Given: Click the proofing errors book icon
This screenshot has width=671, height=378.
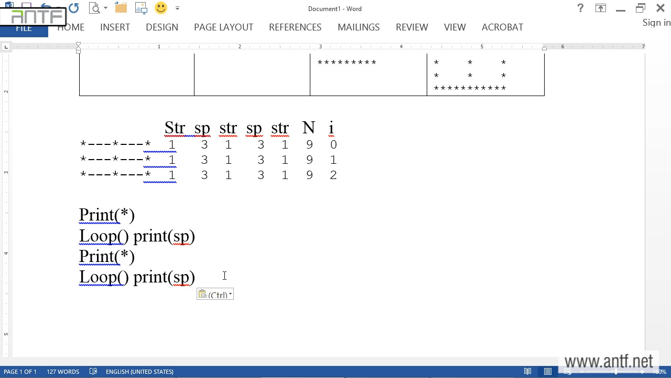Looking at the screenshot, I should [x=93, y=372].
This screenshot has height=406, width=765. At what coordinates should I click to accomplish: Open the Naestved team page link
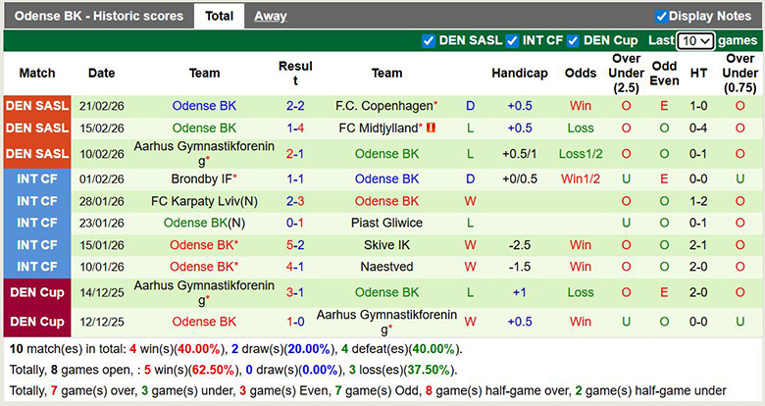[x=386, y=267]
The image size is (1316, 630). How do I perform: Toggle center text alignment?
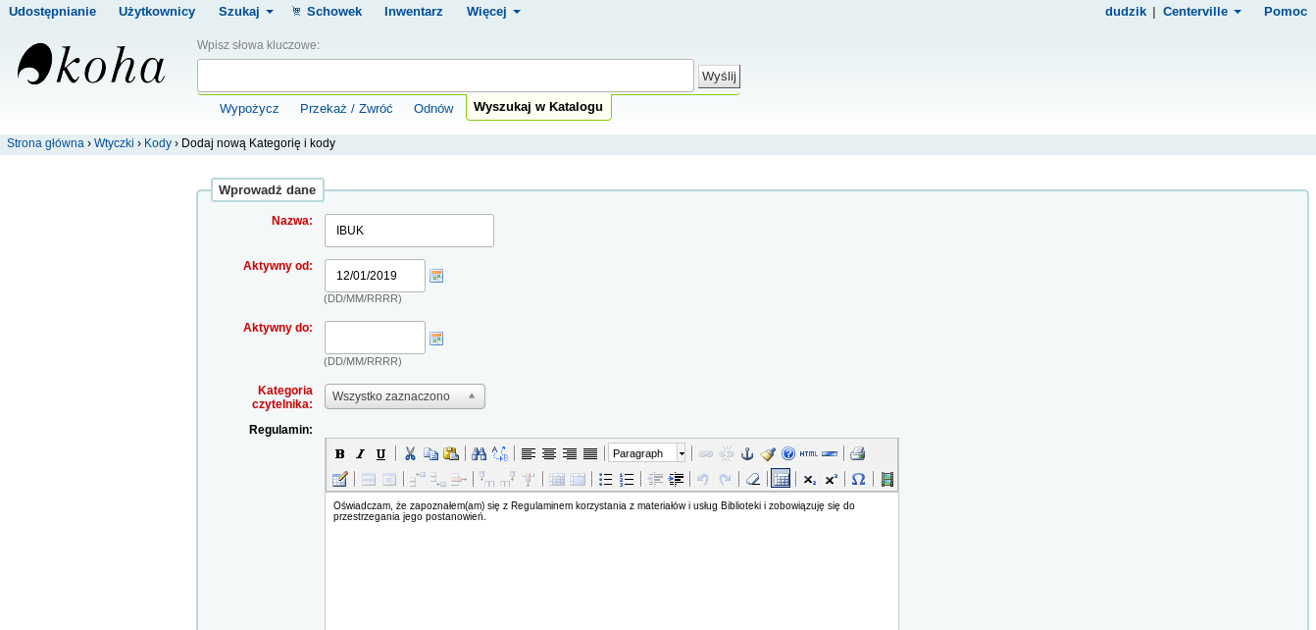[x=549, y=453]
***
Apart from the pictures, every record must be set down exactly.

• _Solved problem_:
Given: Click the proofing errors book icon
This screenshot has width=671, height=378.
Looking at the screenshot, I should [x=93, y=372].
This screenshot has height=406, width=765. At what coordinates should I click to accomplish: Open the Naestved team page link
[x=386, y=267]
The image size is (1316, 630). How do I perform: Toggle center text alignment?
[x=549, y=453]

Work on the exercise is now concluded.